Monday, December 2, 2013

Boredom

Considering a popular notion of Despair:
That it is born out of an unwillingness,
an unwillingness to be a self without,
a self coping with a loss, (or coping with a negative gain).

So: Despair comes from an unwillingness of becoming,
becoming the person who is specifically and inevitably without.

Example: Mourning a loss, (either by death or distraction).
The person who has lost someone significant despairs at being,
he or she despairs at being the person who is now inexorably without.
Despair is the unwillingness to accept the altered state of absence.

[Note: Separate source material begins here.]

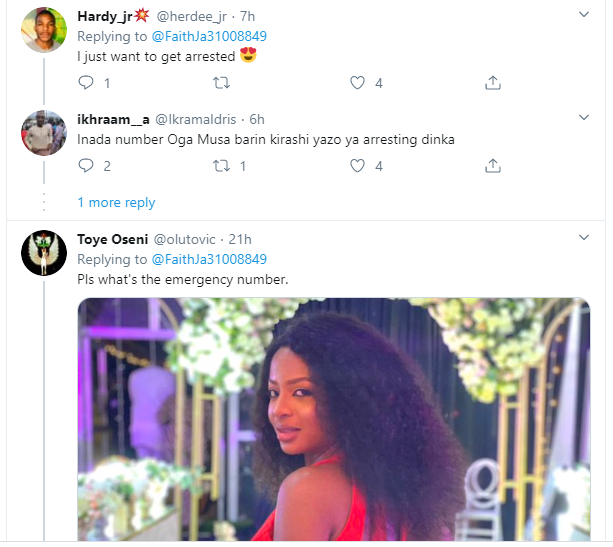Open ikhraam__a's profile avatar
Image resolution: width=613 pixels, height=547 pixels.
(43, 134)
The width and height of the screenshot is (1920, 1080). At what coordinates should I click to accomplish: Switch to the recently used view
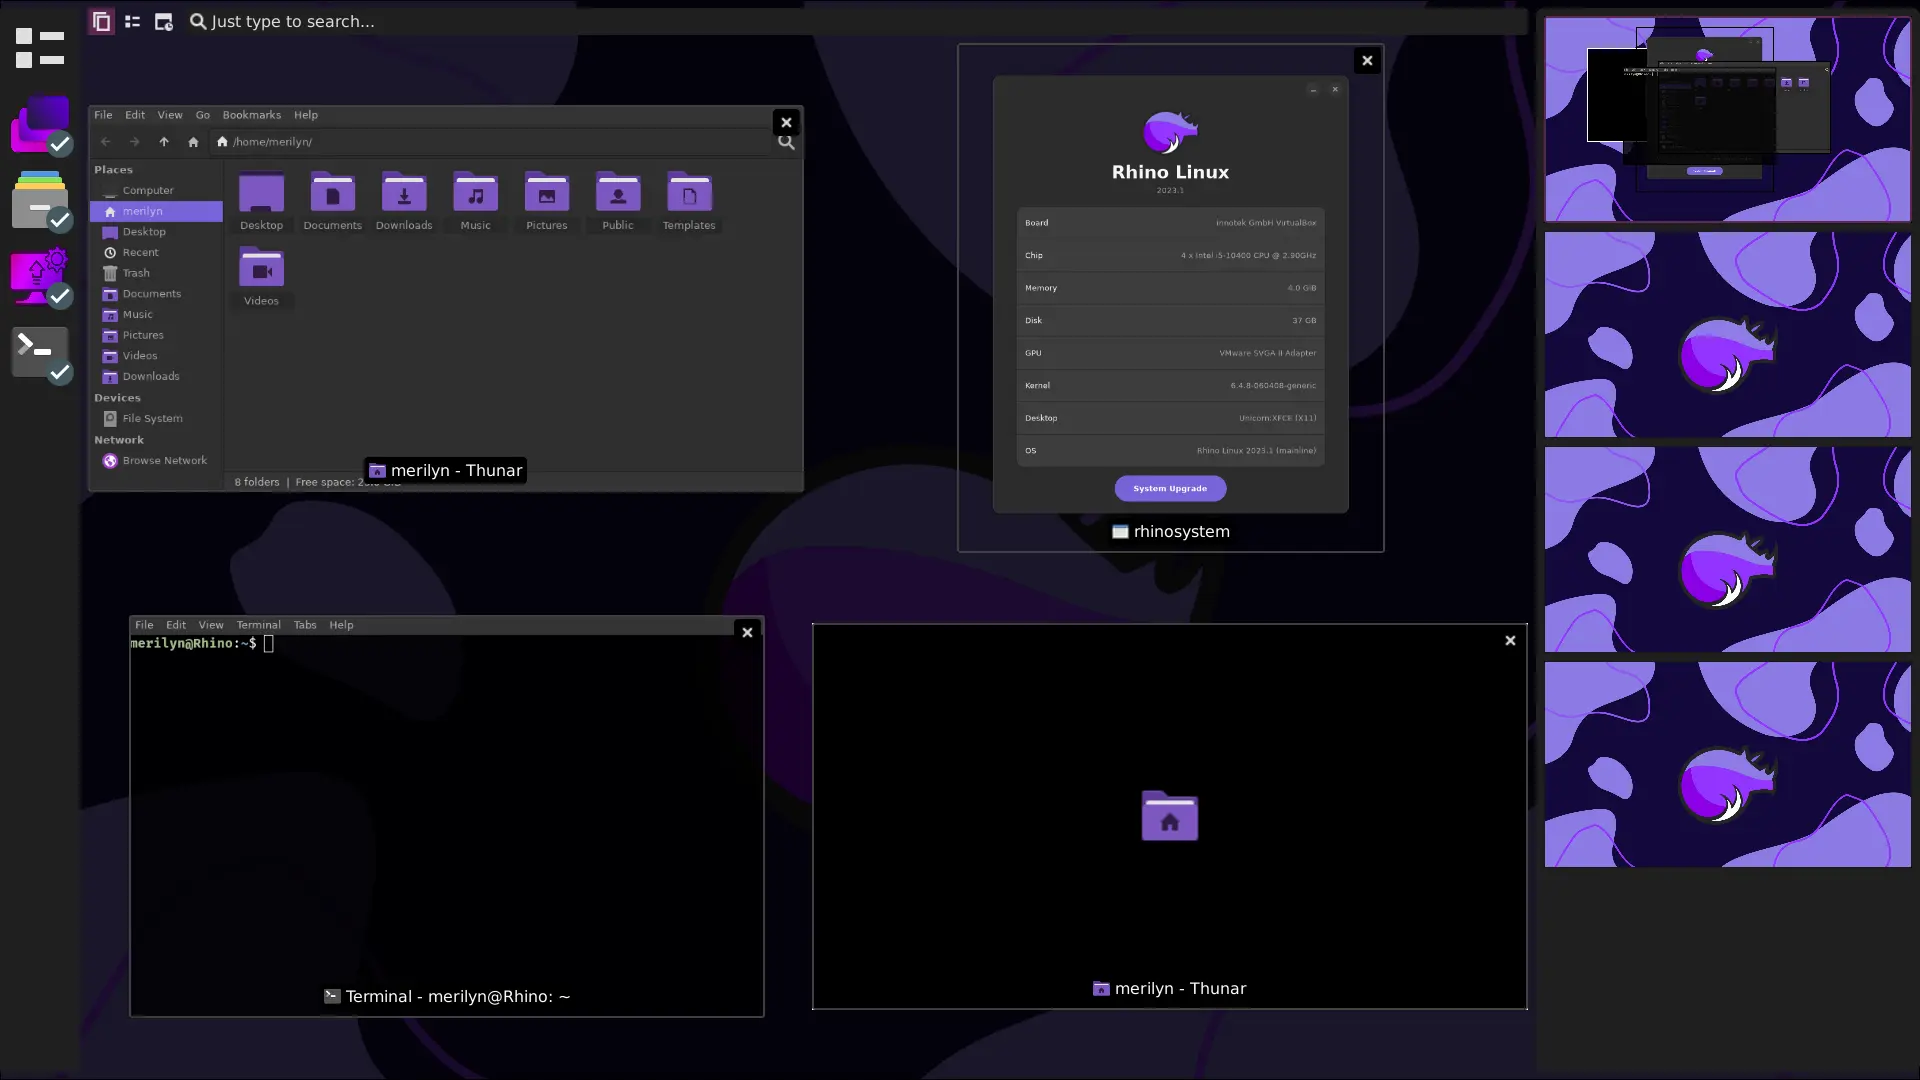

Despair is ‘amartia 1], and is hauntingly similar to Boredom, the deadliest of all inadequacies:

     People with experience maintain that proceeding from a basic principle is                     supposed to be very reasonable; I yield to them and proceed from the basic principle                 that all people are boring. Or is there anyone who would be boring enough to                             contradict me in this regard?...Boredom is the root of all evil.
     This can be traced back to the very beginning of the world. The gods were                   bored; therefore they created human beings. Adam was bored because he was alone;                 therefore Eve was created. Since that moment, boredom entered the world and grew                 in quantity in exact proportion to the growth of population. Adam was bored alone;                   then Adam and Eve were bored together; then Adam and Eve and Cain and Abel                         were bored en famille. After that, the population of the world increased and the                           nations were bored en masse–SØren Kierkegaard

We get into all kinds of trouble when we think that we are bored, and this will without the slightest doubt lead to despair*.






*Written for one person in particular.





                               




[i] Literally “missing the mark,” often translated as sin.